PROBLEM STATEMENT =>
Copy each line below that has "Facebook".

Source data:

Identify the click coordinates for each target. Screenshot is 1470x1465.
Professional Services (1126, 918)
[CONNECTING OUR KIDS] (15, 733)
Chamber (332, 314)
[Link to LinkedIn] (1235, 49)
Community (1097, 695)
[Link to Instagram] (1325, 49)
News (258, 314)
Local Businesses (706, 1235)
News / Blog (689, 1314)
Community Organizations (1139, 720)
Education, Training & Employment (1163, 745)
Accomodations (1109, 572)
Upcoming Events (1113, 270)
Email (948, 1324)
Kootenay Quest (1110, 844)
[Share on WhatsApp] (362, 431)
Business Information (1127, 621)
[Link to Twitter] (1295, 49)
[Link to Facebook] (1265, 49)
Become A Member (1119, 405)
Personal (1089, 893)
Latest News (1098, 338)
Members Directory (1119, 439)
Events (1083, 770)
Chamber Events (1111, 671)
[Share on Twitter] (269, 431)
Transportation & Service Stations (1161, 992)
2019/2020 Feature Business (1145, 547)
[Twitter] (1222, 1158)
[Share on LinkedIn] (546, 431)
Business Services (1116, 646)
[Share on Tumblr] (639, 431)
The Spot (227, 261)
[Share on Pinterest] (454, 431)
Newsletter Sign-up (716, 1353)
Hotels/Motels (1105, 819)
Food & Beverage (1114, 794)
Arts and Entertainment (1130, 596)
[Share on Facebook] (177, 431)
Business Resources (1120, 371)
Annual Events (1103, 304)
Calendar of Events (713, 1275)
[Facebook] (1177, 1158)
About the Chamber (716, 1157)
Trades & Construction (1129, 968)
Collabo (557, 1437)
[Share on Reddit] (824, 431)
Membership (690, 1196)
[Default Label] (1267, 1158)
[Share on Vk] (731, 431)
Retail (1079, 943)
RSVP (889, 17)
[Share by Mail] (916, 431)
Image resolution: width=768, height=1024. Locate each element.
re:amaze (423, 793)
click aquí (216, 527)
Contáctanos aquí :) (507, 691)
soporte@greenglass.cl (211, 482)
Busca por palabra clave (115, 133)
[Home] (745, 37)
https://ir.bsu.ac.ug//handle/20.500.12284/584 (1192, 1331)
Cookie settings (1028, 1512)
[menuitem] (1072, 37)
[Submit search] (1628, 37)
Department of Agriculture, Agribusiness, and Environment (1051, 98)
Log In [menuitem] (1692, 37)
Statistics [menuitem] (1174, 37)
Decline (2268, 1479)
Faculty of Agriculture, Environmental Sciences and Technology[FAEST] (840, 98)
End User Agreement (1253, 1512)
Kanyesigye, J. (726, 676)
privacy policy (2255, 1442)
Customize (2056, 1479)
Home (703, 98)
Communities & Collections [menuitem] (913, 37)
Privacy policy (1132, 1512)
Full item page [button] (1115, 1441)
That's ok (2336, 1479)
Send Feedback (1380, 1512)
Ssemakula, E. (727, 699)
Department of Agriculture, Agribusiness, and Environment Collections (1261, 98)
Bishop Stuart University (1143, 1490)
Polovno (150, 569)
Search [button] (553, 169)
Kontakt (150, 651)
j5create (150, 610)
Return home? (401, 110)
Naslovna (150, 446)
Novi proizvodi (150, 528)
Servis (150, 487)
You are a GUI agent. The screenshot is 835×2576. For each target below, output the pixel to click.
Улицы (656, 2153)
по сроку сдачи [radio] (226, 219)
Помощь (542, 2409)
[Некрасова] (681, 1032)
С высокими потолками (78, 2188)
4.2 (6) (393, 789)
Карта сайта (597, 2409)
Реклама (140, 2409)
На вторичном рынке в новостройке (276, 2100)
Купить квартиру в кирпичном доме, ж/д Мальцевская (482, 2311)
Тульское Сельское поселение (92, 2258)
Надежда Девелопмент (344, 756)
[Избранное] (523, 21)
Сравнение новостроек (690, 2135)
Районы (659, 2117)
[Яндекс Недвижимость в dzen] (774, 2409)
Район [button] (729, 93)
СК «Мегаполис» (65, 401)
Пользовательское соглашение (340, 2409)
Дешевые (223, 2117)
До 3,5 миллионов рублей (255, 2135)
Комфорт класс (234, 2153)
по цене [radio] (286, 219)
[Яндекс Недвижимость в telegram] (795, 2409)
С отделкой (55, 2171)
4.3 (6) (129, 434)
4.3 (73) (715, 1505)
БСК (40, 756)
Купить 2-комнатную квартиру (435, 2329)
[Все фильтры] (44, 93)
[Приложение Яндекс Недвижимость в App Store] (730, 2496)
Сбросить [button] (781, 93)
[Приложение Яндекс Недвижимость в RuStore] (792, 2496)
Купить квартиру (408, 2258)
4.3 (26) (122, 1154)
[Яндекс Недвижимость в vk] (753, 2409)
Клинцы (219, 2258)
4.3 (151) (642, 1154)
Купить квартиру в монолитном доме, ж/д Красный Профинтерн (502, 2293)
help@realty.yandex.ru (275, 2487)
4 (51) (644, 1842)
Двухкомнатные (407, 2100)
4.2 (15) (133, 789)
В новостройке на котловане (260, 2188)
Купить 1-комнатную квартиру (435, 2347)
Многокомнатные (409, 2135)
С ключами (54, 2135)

ANSWER AREA =>
[Link to Facebook] (1265, 49)
[Share on Facebook] (177, 431)
[Facebook] (1177, 1158)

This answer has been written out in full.